▸ **RECORDS SUPPLIED**:
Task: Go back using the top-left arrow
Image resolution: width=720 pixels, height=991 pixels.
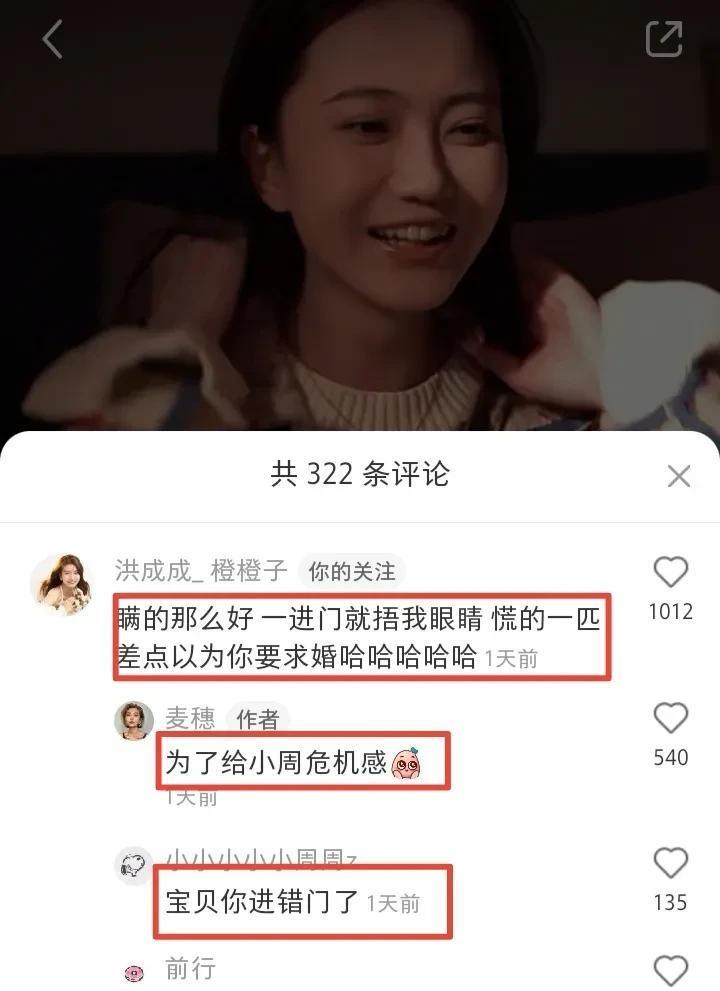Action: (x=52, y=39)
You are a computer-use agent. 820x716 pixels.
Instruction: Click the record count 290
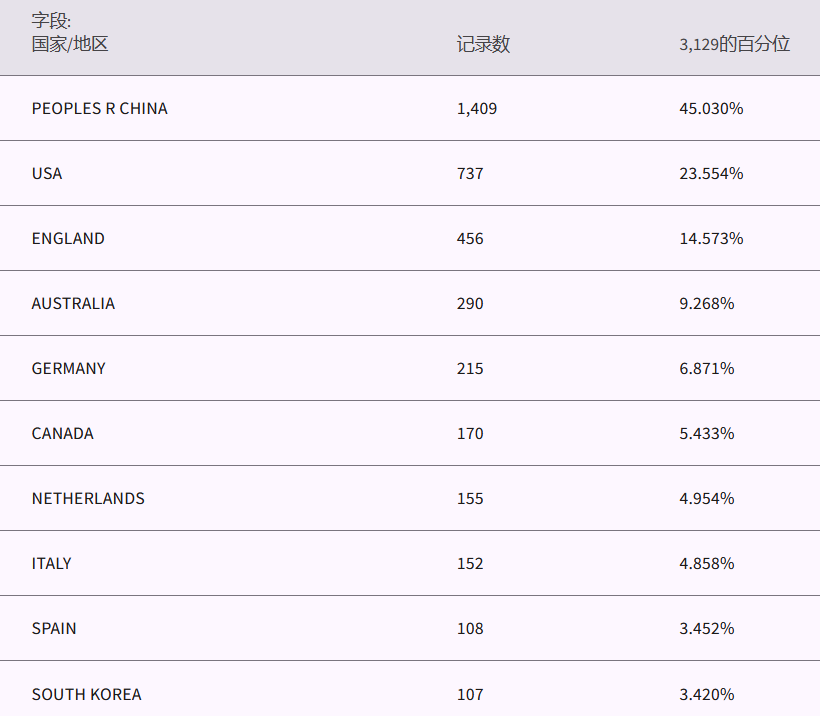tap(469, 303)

▸ **WORK INSTRUCTION**: Please reproduce every record exactly, leaving the pictures out.

▸ **WRITTEN SOLUTION**:
Task: Go back using the top-left arrow
Image resolution: width=720 pixels, height=991 pixels.
Action: (x=52, y=39)
You are a computer-use agent. 820x716 pixels.
Instruction: Click the record count 290
tap(469, 303)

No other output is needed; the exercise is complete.